Exercise data:
● ● ● ● ●
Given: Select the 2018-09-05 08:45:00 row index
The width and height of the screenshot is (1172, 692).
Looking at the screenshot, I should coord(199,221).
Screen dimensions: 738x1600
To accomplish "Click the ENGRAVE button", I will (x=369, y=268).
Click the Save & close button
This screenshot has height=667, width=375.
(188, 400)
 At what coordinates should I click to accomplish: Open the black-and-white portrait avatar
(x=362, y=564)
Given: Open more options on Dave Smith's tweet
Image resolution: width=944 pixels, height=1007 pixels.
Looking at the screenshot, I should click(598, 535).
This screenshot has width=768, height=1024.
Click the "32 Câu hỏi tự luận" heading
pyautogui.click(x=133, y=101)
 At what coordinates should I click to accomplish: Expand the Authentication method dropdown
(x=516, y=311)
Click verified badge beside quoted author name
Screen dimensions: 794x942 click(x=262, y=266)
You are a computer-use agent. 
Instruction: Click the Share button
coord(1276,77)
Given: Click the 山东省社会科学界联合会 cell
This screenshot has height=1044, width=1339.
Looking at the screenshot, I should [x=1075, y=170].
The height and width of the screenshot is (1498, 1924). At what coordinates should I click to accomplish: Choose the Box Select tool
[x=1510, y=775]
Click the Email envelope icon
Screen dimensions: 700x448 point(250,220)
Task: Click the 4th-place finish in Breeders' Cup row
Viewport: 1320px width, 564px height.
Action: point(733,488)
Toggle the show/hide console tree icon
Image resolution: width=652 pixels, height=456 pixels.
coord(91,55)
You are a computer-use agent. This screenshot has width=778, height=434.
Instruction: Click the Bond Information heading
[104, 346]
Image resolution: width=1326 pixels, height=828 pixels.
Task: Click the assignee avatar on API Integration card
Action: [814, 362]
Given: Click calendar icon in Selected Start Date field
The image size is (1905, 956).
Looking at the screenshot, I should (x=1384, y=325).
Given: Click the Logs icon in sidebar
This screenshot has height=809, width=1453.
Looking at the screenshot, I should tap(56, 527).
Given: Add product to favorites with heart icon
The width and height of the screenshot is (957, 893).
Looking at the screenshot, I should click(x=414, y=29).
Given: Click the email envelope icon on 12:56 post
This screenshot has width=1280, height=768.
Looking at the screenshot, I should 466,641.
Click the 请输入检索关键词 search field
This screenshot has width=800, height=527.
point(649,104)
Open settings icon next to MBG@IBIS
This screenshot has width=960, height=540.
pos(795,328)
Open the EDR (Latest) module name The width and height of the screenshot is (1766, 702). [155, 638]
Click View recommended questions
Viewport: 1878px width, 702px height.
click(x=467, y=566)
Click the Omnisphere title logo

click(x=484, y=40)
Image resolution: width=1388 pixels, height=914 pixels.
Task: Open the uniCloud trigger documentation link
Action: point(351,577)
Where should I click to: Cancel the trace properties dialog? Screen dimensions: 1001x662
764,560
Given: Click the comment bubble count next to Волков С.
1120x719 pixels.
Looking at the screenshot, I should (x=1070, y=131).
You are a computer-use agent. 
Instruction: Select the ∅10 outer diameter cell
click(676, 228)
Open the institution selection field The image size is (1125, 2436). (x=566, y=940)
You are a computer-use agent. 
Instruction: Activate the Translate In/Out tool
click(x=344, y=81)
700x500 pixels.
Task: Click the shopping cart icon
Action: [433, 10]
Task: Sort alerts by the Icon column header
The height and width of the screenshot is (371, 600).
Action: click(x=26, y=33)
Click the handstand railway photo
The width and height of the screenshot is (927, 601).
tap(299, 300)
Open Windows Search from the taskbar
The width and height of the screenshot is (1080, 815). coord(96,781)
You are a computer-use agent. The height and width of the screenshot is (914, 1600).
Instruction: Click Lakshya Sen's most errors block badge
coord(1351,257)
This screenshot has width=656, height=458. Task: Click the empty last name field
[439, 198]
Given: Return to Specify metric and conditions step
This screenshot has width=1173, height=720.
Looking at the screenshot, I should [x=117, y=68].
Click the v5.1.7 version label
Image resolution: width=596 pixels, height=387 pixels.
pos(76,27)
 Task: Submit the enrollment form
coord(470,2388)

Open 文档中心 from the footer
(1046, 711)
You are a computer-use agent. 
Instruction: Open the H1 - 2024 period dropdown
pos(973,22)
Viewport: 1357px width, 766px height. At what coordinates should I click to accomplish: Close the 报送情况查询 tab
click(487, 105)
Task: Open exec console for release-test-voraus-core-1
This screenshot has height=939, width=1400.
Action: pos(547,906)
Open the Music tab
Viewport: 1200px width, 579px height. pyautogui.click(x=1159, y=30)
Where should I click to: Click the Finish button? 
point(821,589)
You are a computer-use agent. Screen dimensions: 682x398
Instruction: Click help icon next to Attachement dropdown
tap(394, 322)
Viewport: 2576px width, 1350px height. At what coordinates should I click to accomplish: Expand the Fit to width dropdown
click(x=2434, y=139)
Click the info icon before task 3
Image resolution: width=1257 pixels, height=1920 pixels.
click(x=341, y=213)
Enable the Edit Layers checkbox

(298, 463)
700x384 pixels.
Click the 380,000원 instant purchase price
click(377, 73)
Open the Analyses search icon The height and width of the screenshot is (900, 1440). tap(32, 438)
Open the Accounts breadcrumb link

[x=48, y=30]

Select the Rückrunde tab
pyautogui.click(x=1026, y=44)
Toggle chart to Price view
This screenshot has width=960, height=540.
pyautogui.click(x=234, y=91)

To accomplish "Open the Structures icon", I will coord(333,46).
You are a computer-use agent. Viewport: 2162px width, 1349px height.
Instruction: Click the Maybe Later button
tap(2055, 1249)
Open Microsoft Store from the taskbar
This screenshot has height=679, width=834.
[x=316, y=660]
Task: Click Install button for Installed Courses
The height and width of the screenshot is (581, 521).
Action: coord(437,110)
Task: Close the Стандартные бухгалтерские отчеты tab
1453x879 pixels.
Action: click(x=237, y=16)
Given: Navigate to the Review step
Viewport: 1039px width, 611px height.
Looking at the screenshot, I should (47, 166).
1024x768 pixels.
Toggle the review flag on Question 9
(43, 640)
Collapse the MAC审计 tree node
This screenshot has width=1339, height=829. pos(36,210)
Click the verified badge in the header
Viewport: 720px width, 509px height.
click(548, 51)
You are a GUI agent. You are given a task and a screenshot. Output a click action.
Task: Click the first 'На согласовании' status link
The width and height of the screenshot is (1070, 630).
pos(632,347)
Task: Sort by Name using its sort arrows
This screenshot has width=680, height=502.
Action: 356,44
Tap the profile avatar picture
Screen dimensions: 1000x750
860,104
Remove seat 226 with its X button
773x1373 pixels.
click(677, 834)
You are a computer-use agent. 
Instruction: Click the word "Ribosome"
● ● ● ● ●
About this exercise: Copy out each line of the records that holds the string "header".

Output for this task:
Task: Sort alerts by the Icon column header
Click the verified badge in the header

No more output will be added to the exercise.